HAVE Boro got the bottle for the battle? We are about to find out with four fixtures in ten tense days that will shape Boro's destiny. Gareth Southgate's struggling side play three of the bottom six in high-stakes basement battles in which all finesse or pretentions of total football must be junked in favour of a snarling streetfighting approach.
Because that is how the opposition will play. Charlton maybe not as they are demoralised, shapeless and have the body language of the beaten and Boro must be completely ruthless and batter them senseless. Defeat is not an option.

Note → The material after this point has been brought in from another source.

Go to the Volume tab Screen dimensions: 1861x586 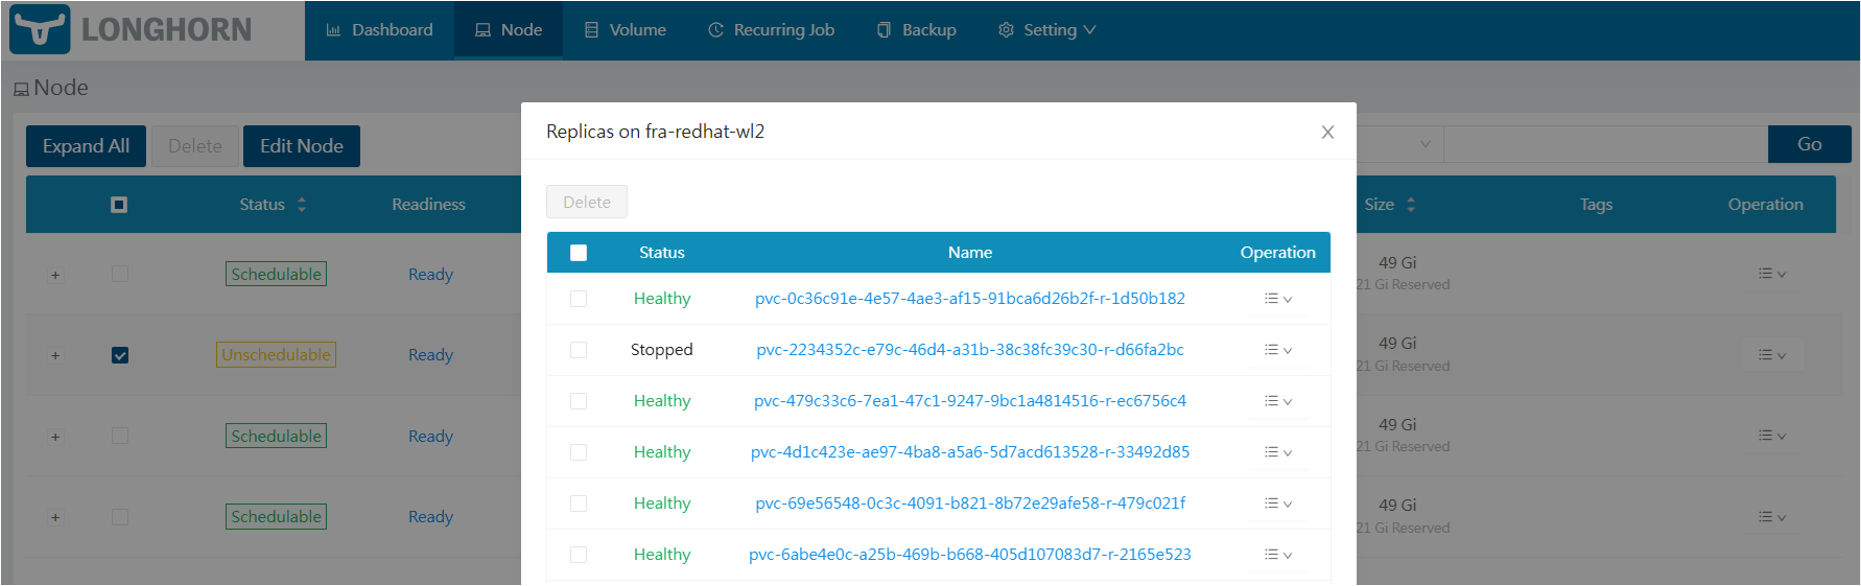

But Blackburn and Sheffield United will show feral bareknuckled malice from the off and that is bad news for Boro because their worst performances this season have come when the opposition have got right in their face, kicked and pushed and pulled and niggled and spat and played a physical high-tempo style.
Boro were muscled out of the games at Man City, Sheffield United and Watford and at home to Blackburn - defeats that were doubly painful because as well as denying us points they racked up in the credit column for the teams who now threaten our top flight status.
To be fair to those teams they have recognised their limitations, acknowledged they will never bamboozle teams with pretty little triangles and taken a strategic decision to play to their strengths: athleticism, pace, in-your-face pressure, long punts forward, dead balls and the percentage game played around the opposition's box.
That ungraceful combat is a style that Boro have struggled ineptly with this term. Boro's problem is that they fall between two stools. The team has been assembled with the intention of playing a patient, cautious passing game and competing on footballing terms with the top half teams but is not quite good enough to do it with the panache and penetration to pick up points.
Worryingly, that team has also fallen short when they have found up against the robust one-dimensional outfits who want to fight - and that is exactly the kind of teams they are directly up against now in the battle for Premiership survival. And there are more of those teams than outfits that will let them play a passing game so dealing with them is more pressing.
It is a long time since Boro had a spiteful, snarling player willing to put a foot in, charge around upsetting the opposition and ready to tackle his granny throat high from behind. A Paul Ince - Robbie Savage - Paul Dickov - Ian Baird character who would shed blood and leave bodies in his wake in a single-minded quest for victory. That is what we need right now.
That willingness to get involved physically has been lacking. It was noticeable at White Hart Lane last week when George Boateng got mugged on the touchline and within a heartbeat half-a-dozen Spurs players dived in to help out Zakora. Where were the Boro players? They arrived 30 seconds later. They should have been there in a flash. Right now we need everyone fighting for the collective and everyone should be willing to take a whack or two for the cause.
There is spirit there. In recent weeks both Pogatetz and Cattermole have dished out stinging on-the-pitch lectures to team-mates they felt were not pulling their weight. And there is bite too. You wouldn't fancy being on the end of a Mad Dog, Huth or Boateng tackle. Now those qualities must be welded together with a new sense of urgency, passion and a vicious approach to every tackle, every loose ball. We need to get down and dirty and fight for dear life.
Forget one-twos and fancy flicks. When Boro go toe-to-toe with Blackburn and Sheffield United it will come down to workrate and bottle. Do Boro have it? They have shown it only in rare flashes of late. We must hope that it comes to the fore. Let's see some Teesside steel!